> **WHAT THE EXERCISE ASKS**
Give the listing below as a JSON list of strings, one string per line, skipping blank lines and leaving out the pictures.

> **DATA ENTRIES**

--- START ---

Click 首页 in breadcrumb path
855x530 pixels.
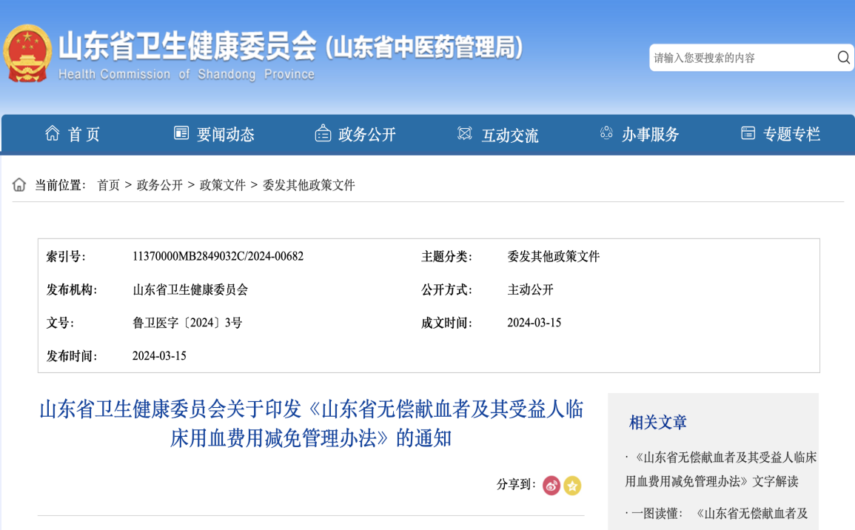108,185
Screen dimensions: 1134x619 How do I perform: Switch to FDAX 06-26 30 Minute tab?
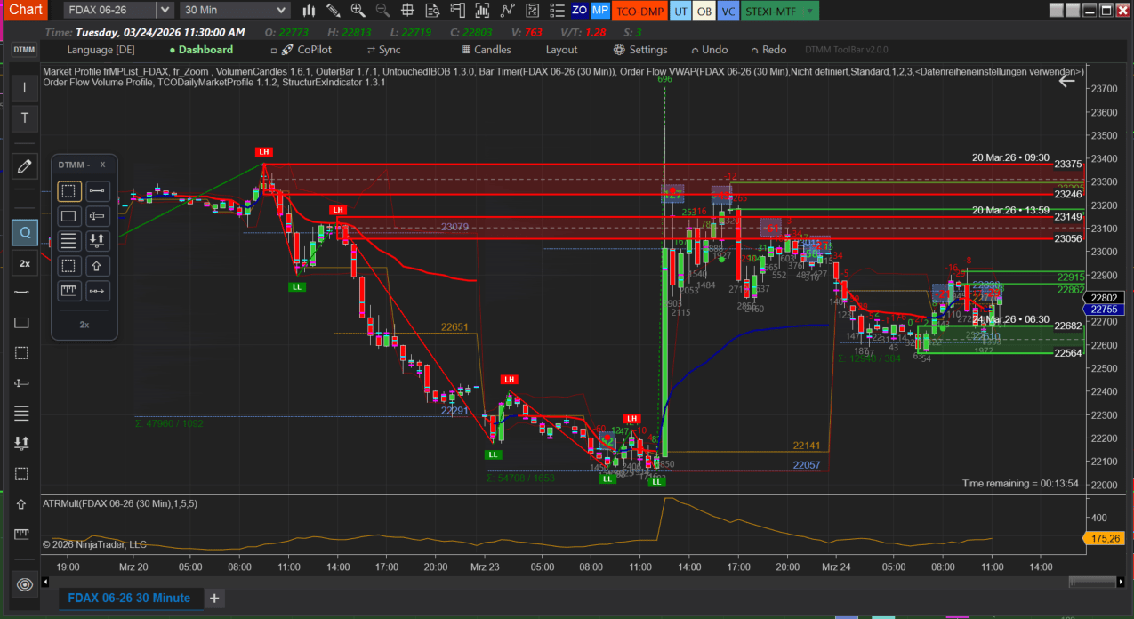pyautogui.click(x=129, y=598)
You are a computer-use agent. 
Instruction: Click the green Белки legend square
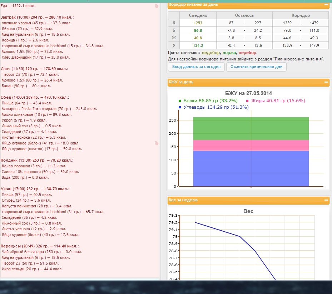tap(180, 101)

--- END ---

> **OUTPUT OF THE TASK**
[
  "Click 首页 in breadcrumb path",
  "855x530 pixels.",
  "108,185",
  "Screen dimensions: 1134x619 How do I perform: Switch to FDAX 06-26 30 Minute tab?",
  "pyautogui.click(x=129, y=598)",
  "You are a computer-use agent. ",
  "Instruction: Click the green Белки legend square",
  "tap(180, 101)"
]